We've already talked about the number representation which is the majority of
the code here. Do have a look at initialize() and words_of_size() though, to
see how words are being stored. An Array is created where indices represent
word lengths and the values at those indices are nested Arrays of words with
that length. This makes getting a list of words that could work in a given slot
of the puzzle easy and fast.

The s_to_i() method above relies on a helper method added to Array, which is
simply this:

  class Array
    # Computes a number of the specified base using the array's elements
    # as digits.
    def to_number(base = 10)
      inject{ |result, variable| variable + result * base }
    end
  end

Again, this is just another piece of the conversion I explained earlier.

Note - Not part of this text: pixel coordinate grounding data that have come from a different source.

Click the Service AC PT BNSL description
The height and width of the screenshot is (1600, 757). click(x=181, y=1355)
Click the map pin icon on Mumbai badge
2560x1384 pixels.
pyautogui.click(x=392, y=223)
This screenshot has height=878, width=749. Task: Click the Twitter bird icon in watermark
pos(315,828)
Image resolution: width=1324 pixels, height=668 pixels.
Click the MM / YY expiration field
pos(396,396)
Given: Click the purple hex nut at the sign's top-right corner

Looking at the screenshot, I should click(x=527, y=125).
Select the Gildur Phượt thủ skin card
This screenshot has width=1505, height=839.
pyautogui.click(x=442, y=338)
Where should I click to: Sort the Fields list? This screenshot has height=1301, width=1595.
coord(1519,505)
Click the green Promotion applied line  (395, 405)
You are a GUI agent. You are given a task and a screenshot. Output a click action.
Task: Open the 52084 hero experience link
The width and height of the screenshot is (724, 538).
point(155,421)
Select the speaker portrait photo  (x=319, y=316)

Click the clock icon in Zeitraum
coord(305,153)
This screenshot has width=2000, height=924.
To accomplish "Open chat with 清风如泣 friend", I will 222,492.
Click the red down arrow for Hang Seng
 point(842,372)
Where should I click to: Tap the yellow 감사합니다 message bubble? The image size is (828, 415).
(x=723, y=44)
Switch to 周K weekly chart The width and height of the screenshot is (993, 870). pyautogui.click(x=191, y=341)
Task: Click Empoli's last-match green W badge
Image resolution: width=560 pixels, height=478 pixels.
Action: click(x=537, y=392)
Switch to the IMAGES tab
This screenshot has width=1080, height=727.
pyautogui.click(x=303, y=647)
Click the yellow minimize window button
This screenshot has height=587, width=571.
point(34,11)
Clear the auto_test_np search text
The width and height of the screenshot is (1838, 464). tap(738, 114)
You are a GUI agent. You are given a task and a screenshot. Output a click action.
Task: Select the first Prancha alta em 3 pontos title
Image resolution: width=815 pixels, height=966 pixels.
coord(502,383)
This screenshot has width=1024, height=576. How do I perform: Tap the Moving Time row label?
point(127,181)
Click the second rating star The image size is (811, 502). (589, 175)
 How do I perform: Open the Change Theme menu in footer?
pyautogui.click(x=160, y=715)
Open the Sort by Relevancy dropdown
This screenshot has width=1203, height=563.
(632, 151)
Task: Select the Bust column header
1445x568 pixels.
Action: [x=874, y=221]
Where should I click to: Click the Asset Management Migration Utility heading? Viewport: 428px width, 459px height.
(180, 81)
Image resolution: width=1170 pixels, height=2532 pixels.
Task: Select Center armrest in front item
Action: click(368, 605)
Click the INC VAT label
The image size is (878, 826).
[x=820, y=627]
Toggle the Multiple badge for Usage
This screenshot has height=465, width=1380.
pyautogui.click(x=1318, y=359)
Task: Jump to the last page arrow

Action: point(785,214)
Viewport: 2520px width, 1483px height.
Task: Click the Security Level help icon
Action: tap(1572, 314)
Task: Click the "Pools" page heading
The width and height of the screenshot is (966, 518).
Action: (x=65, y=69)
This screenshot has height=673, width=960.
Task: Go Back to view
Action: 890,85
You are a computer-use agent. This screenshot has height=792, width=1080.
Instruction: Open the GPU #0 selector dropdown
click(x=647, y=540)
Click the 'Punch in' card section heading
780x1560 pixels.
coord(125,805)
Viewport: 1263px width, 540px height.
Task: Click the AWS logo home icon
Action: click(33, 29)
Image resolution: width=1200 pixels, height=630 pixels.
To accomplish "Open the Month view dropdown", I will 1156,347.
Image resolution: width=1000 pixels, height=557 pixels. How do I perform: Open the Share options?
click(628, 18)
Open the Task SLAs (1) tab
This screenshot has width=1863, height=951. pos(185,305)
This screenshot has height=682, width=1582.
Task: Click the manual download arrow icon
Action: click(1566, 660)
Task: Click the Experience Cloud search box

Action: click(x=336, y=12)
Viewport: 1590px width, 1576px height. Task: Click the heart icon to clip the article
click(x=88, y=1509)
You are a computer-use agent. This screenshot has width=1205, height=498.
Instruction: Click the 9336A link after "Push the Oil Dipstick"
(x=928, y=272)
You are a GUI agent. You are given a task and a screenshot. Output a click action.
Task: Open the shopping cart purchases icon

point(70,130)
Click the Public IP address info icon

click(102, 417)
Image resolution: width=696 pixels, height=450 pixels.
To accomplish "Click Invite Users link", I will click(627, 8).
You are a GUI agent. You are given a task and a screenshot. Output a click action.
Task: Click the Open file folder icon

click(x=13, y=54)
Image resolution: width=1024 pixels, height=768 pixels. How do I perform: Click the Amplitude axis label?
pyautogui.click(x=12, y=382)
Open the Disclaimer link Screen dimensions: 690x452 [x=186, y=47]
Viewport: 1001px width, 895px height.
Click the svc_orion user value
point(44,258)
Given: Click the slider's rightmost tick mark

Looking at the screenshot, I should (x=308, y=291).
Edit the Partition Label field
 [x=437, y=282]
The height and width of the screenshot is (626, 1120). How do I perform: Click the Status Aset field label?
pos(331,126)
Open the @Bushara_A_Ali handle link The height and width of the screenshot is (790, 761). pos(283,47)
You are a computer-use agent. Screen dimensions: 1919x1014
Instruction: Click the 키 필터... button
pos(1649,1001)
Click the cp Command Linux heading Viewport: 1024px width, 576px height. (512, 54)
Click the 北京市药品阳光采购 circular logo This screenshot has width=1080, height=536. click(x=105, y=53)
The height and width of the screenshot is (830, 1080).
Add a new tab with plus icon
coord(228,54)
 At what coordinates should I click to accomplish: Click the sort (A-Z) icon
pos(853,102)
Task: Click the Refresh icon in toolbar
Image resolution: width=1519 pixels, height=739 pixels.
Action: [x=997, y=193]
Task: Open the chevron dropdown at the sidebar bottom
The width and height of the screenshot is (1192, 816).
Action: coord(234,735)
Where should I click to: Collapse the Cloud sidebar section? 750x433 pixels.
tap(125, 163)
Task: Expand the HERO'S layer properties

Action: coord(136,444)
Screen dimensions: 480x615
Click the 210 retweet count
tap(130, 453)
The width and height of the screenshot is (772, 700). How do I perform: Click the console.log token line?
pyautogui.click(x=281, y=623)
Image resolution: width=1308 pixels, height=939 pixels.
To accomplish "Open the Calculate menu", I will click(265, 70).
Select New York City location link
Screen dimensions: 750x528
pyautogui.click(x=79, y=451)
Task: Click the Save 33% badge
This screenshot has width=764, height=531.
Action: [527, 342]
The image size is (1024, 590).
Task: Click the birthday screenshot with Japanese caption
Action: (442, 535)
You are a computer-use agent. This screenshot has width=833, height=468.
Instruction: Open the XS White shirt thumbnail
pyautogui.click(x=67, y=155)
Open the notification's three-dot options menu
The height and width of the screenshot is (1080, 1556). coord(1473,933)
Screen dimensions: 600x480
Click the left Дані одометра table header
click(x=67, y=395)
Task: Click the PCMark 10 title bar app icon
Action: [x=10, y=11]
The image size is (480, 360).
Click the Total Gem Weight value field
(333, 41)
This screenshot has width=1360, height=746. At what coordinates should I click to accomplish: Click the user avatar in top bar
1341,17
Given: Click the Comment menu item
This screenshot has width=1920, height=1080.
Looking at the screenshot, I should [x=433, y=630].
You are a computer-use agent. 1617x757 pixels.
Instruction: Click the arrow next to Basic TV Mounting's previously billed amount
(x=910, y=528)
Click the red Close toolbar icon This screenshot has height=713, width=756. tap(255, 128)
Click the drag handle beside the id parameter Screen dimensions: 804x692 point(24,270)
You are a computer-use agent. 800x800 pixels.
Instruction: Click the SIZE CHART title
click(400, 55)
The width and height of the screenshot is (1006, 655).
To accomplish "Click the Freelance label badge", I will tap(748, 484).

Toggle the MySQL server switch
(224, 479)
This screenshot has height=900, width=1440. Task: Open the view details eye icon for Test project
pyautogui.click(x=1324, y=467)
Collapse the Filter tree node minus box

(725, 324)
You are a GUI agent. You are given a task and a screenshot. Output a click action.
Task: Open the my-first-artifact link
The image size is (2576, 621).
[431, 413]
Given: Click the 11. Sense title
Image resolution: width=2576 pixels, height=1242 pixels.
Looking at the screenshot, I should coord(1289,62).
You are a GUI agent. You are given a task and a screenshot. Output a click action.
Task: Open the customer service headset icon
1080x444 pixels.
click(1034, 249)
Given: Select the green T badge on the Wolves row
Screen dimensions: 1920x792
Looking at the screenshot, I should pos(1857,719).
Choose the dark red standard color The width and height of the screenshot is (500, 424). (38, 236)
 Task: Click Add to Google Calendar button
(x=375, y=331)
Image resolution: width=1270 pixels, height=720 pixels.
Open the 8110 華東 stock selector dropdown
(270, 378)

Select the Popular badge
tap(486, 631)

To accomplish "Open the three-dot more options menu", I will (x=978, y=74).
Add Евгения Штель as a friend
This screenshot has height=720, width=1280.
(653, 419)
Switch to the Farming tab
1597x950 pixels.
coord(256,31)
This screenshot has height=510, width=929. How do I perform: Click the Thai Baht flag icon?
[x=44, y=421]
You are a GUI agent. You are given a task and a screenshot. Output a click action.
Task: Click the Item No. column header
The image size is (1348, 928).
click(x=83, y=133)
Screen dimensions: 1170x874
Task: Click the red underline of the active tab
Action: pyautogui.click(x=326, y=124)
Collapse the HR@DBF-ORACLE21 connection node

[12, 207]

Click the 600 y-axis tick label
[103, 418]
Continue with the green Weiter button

With a Dictionary created, it's time to model the problem in Gecode constraints:

  # Models the solution to a partially completed crossword.
  class Crossword < Gecode::Model
    # The template should take the format described in RubyQuiz #132 . The
    # words used are selected from the specified dictionary.
    def initialize(template, dictionary)
      @dictionary = dictionary
  
      # Break down the template and create a corresponding square matrix.
      # We let each square be represented by integer variable with domain
      # -1...BASE where -1 signifies # and the rest signify letters.
      squares = template.split(/\n\s*\n/).map!{ |line| line.split(' ') }
      @letters = int_var_matrix(squares.size, squares.first.size,
        -1...BASE)
  
      # Do an initial pass, filling in the prefilled squares.
      squares.each_with_index do |row, i|
        row.each_with_index do |letter, j|
          unless letter == '_'
            # Prefilled letter.
            @letters[i,j].must == self.class.s_to_i(letter)
          end
        end
      end
  
      # Add the constraint that sequences longer than one letter must form
      # words. @words will accumulate all word variables created.
      @words = []
      # Left to right pass.
      left_to_right_pass(squares, @letters)
      # Top to bottom pass.
      left_to_right_pass(squares.transpose, @letters.transpose)
  
      branch_on wrap_enum(@words), :variable => :largest_degree,
        :value => :min
    end
  
    # Displays the solved crossword in the same format as shown in the
    # quiz examples.
    def to_s
      output = []
      @letters.values.each_slice(@letters.column_size) do |row|
        output << row.map{ |x| self.class.i_to_s(x) }.join(' ')
      end
      output.join("\n\n").upcase.gsub('#', ' ')
    end
    
    # ...

After storing the dictionary, this code breaks the crossword template down into
an integer matrix created using the Gecode/R helper method int_var_matrix().
This will be our puzzle of words Gecode is expected to fill in.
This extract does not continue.